Tra gli ordini di rettili viventi, Testudines, Crocodylia e Rhynchocephalia sono considerati strettamente ovipari mentre Squamata include specie sia ovipare che vivipare.
Le testuggini e le tartarughe tipicamente depongono le uova in nidi sotterranei scavati con le zampe posteriori o, in ambienti umidi, possono depositarle anche sul terreno o sotto tronchi caduti. Non è molto importante per quanto tempo le femmine conservino le uova, generalmente lo sviluppo intrauterino degli embrioni viene arrestato allo stadio di gastrula, fino all’ovideposizione.
La Chersina angulata però, ha mostrato avere un modello riproduttivo insolito per una testuggine che vive in zone climatiche che variano dall’estrema aridità alle lunghe piogge invernali: le femmine di questa specie depongono quasi tutto l’anno (da marzo a dicembre), fino a sei covate a testa composte da un unico uovo e solo occasionalmente da due.
Il tempo di ritenzione delle uova negli ovidotti di questa testuggine varia notevolmente dai 23 ai 212 giorni. Le osservazioni che hanno portato alla pubblicazione il 6 gennaio 2022 della ricerca sulla rivista scientifica “Frontiers in Ecology and Evolution” indicano che le Chersina angulata sono capaci di trattenere le uova fino a quando lo sviluppo dell’embrione non raggiunge la fase di schiusa, proprio in conformità alla definizione generalmente accettata di viviparità nei rettili.
Tale insolito aspetto, non noto in altre specie di cheloni, è stato osservato in una colonia di ricerca istituita nel 1999 e composta da sedici femmine e cinque maschi prelevati dal “West Coast National Park” ed allevati in un recinto di 20 metri per 10 metri, in condizioni generalmente naturali.
Nel 2016 le femmine hanno iniziato a nidificare da metà marzo e nel pomeriggio del primo aprile, Margaretha D. Hofmeyr (co-autore dello studio, deceduta nel febbraio 2020) ha trovato due uova non sepolte a due metri circa di distanza l’una dall’altra, entrambe senza il minimo segno di terreno smosso nei paraggi.
Le uova avevano sicuramente al massimo un giorno, in quanto le testuggini erano state alimentate il giorno prima ed il recinto era stato ispezionato. Per lasciare il tutto quanto più naturale possibile, le uova non furono toccate ma dopo appena quattro giorni, entrambe avevano una crepa da cui era possibile intravedere l’hatchling già formato.
Fu deciso solo in quel momento quindi di portare le uova all’interno ed il 9 aprile 2016 si ebbe la schiusa delle due baby, rispettivamente di 16,9 e 19,7 grammi di peso. Entrambe hanno in seguito mostrato una regolare attività e crescita, senza alcuna anomalia esterna.

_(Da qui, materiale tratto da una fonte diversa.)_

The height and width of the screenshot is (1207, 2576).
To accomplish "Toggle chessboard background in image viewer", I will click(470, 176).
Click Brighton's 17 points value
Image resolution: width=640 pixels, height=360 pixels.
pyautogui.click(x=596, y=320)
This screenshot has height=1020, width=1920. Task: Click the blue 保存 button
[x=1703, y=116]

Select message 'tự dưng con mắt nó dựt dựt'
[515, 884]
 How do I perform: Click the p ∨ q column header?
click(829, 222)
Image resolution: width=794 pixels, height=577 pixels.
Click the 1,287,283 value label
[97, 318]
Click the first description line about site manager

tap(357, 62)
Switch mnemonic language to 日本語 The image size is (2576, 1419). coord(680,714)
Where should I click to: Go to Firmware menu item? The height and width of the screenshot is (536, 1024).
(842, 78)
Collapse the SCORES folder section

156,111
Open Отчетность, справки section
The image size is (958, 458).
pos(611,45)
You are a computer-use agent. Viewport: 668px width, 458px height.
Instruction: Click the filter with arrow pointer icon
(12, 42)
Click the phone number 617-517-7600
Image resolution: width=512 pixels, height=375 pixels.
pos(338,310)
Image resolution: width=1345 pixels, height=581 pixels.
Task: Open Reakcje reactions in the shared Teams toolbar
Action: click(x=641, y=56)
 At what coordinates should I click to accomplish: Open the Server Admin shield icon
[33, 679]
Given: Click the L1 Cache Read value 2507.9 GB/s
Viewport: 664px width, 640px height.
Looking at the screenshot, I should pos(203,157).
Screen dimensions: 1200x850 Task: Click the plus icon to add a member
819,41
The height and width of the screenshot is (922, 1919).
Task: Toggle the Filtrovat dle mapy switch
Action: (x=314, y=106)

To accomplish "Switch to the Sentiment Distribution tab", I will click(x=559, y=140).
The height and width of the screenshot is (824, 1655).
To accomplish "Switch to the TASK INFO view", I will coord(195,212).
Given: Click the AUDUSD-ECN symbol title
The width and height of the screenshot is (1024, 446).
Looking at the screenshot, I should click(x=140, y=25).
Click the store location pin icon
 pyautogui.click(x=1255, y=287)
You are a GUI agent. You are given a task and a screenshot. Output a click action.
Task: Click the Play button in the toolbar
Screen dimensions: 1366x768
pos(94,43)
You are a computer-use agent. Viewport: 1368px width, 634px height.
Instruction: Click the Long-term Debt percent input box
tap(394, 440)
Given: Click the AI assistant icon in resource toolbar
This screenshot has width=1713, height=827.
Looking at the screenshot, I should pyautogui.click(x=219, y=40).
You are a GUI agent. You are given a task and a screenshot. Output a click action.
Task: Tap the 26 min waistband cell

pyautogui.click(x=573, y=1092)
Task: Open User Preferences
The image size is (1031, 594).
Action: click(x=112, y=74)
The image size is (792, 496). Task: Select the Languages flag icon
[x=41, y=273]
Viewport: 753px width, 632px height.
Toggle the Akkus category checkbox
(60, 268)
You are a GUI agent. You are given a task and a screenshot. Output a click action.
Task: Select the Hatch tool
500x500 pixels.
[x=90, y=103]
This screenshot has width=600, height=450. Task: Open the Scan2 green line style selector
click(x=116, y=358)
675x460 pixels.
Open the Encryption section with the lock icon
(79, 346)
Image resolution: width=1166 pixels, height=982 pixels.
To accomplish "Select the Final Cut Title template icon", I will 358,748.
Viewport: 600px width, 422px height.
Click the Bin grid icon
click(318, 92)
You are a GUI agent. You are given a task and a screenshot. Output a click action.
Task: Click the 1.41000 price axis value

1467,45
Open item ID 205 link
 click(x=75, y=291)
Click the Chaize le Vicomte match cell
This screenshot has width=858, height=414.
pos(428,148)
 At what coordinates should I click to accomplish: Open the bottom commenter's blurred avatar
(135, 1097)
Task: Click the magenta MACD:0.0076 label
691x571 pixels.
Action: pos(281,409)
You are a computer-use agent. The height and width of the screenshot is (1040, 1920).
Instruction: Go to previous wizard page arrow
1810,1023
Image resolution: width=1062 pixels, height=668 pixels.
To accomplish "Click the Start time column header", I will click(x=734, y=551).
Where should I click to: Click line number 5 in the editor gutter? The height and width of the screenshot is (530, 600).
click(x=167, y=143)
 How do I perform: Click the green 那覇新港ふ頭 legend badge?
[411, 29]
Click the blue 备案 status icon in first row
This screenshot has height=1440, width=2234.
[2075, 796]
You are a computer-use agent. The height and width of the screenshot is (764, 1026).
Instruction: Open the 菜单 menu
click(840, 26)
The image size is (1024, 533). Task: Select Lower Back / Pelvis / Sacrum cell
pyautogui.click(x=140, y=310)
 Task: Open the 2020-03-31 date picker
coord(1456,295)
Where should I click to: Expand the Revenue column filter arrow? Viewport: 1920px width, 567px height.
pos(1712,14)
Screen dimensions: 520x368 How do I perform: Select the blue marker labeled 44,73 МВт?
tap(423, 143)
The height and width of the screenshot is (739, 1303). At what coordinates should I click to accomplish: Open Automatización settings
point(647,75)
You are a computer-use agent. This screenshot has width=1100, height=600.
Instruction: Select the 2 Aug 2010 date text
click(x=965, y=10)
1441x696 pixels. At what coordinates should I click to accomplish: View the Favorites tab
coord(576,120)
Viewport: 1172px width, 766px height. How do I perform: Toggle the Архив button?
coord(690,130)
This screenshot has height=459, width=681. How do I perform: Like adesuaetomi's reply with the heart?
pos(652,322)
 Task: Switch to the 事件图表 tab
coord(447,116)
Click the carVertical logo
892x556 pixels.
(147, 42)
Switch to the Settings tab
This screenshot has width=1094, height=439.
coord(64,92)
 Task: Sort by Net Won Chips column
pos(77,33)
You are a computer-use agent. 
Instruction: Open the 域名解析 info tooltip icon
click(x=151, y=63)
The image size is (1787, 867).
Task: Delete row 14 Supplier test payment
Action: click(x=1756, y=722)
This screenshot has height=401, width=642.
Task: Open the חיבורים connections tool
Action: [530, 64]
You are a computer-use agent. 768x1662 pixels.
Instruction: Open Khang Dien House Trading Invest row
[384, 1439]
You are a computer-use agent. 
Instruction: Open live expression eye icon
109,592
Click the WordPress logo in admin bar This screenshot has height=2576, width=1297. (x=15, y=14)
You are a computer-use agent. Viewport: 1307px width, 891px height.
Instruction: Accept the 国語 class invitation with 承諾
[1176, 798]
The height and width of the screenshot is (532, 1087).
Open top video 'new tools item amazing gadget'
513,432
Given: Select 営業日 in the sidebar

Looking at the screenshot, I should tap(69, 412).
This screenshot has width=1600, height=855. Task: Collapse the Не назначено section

Dal 2017 al 2021 sono state costantemente controllate tutte le femmine, con radiografie annuali a fine gennaio/inizio febbraio per stabilire eventuali ritenzioni delle uova durante l’estate (dicembre-febbraio) ma non è più stato riscontrato un simile fenomeno.
Sono stati sono dunque analizzati i dati climatici raccolti dalla stazione meteorologica di Matroosfontein, presso il “Cape Town International Airport“, per documentare un eventuale collegamento con condizioni climatiche inusuali.
È emerso che la provincia di Western Cape è stata colpita da una siccità prolungata dal 2015 al 2019 mentre le precipitazioni annuali sono state inferiori alla media con un picco più forte nel 2017. Ciò che però di significativo ha distinto esclusivamente le annate 2015 e 2016 è stato il picco di caldo nel marzo 2015 (oltre 42°C) e temperature estive (da dicembre 2015 a febbraio 2016) al di sopra della media dei cinque anni precedenti e dei cinque successivi.
Dunque l’analisi climatica retrospettiva indica che la ritenzione delle uova fino alla fase di schiusa si è verificata in concomitanza con un clima estivo insolitamente caldo. Il periodo dicembre/gennaio sembra essere quello critico per le femmine per depositare l’ultima covata della stagione di nidificazione o per conservare l’ultima covata per lo sviluppo embrionale al proprio interno.
Questa associazione di viviparità facoltativa con il caldo estivo insolito suggerisce che le temperature ambientali superiori ad una certa media alla fine della stagione dei nidi, possono indurre le femmine a passare dall’ovideposizione alla viviparità facoltativa.
Questa plasticità fenotipica della modalità riproduttiva può proteggere gli embrioni in via di sviluppo da un’eccessiva esposizione al calore: le femmine possono termoregolarsi spostandosi tra i microhabitat mentre le uova nei nidi poco profondi, possono difficilmente sfuggire alle alte temperature del suolo. Questa nuova strategia riproduttiva ha il potenziale per migliorare la resilienza delle specie al riscaldamento globale.